When I got laid off at the end of 2004 I came home to Marty and a completely new dynamic.  For the first time in 20 years we were in a house together, alone, without children.  We had spent so much time apart the last four years it was hard, it was tentative, it was little scary.  We had hit one of those milestones most long term married people hit, alone at last and a bit afraid of the quiet.  

We were just starting to really feel our way into this new phase of our relationship when she had the first stroke.  Too early and too young we hit a brand new stage where one had to care for the other, where one had to handle everything for the other, where both came face to face with mortality, where both came to grips with vows made 30 years previous.

I can honestly say I know without any doubt at all that I love my wife more today than ever.  I think Marty feels the same.  Our love, our marriage, our relationship, is very different, in some ways harder, in some ways easier.  The up side is there is no conflict; the down side is….there is no conflict, no flint to harden the steel, no one pushing me to continue to find myself, no one challenging me on a daily basis to be a better husband, to be a better man.  How weird is it that I miss that?

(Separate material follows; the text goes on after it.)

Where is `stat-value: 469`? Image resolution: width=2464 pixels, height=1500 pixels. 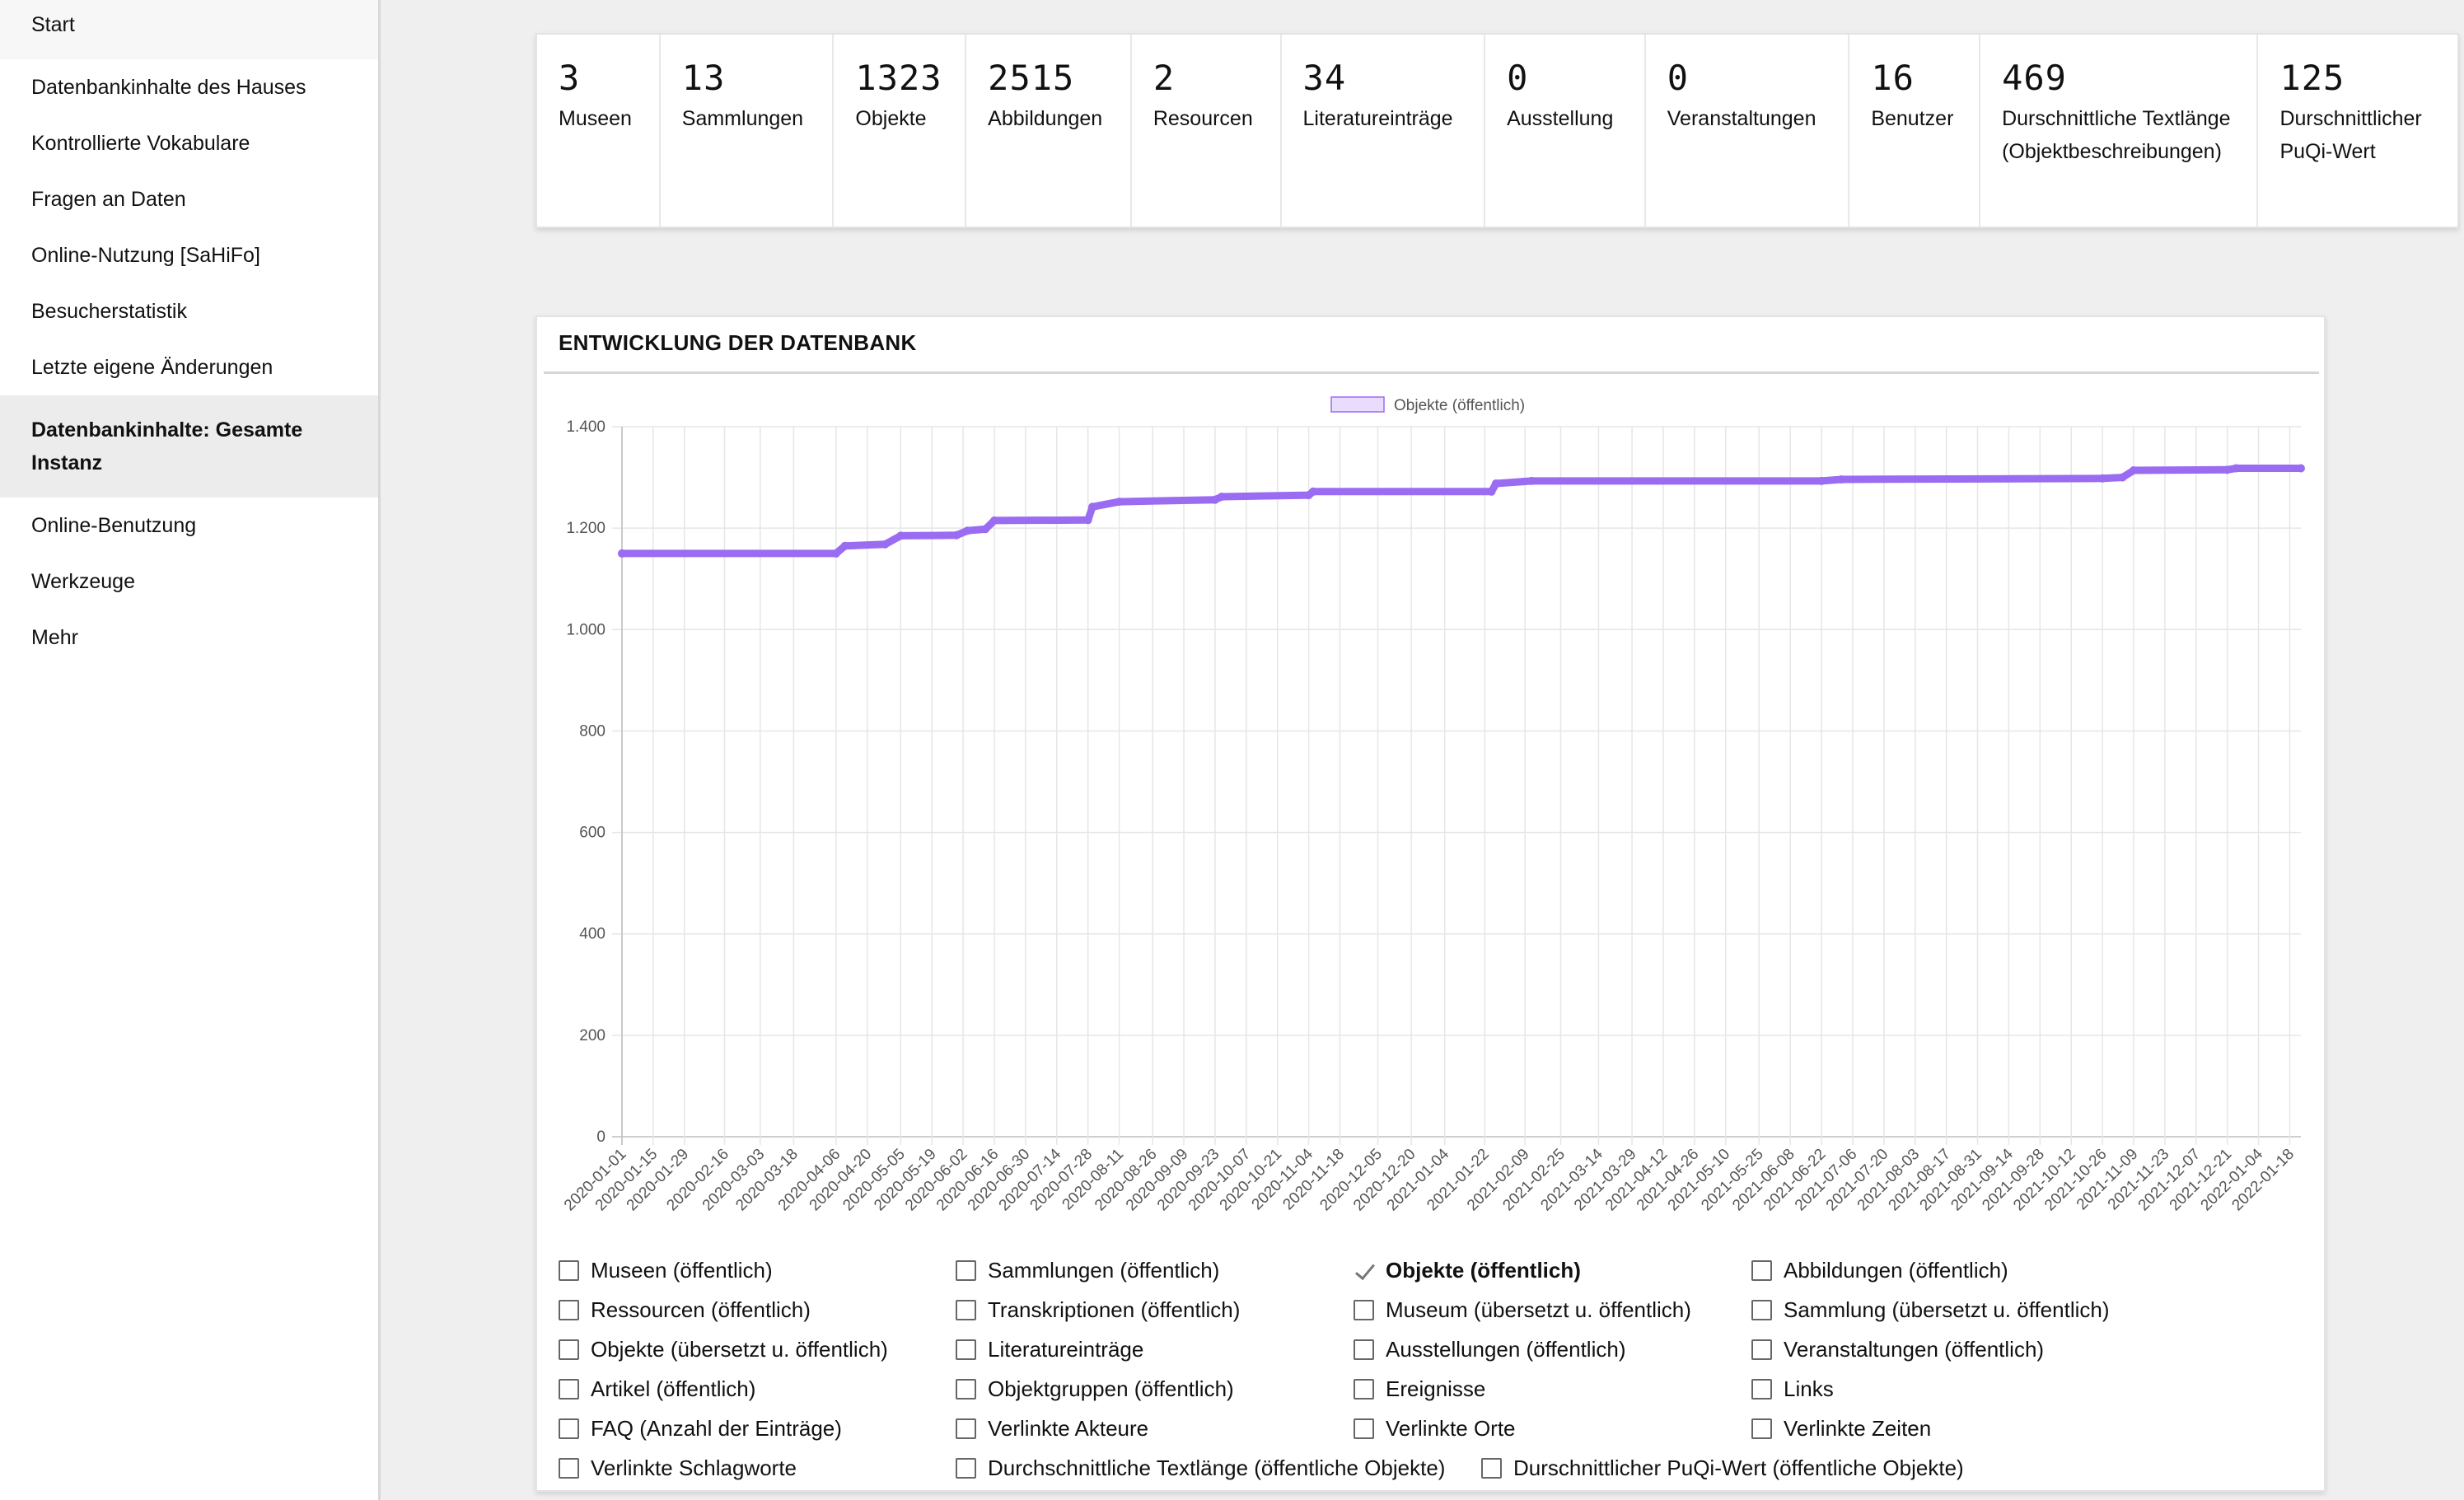 stat-value: 469 is located at coordinates (2034, 78).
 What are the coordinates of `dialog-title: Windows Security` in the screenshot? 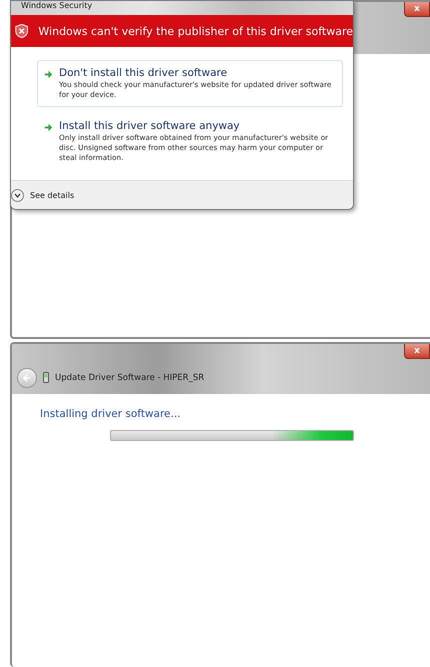 It's located at (56, 6).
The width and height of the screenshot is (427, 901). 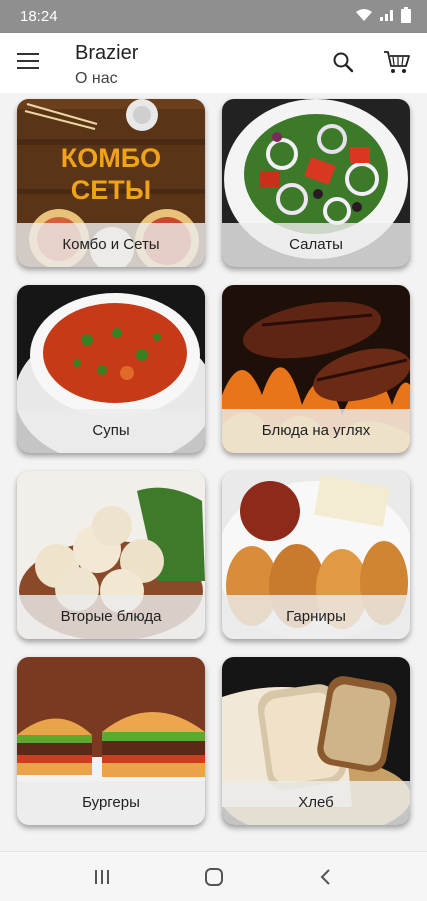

Our marriage, though at times very rocky, simply continued to mature, to ripen, to get stronger.  In spite of ourselves, in spite of the time apart, in spite of the strokes, we got better at being together.  We were never good at everything but we really were good at maybe the most important thing, tending and nurturing the marriage.  

Marty’s unrelenting skill at self discovery, my realization that  she didn’t want me to fix everything all of the time and my discovery of the simple phrase, “how do you feel about that,” made both of us better, if not ideal partners.  It’s all different now, I think we have skipped some evolutionary steps but we are where we are, we are what we are and it’s been a fascinating journey so far.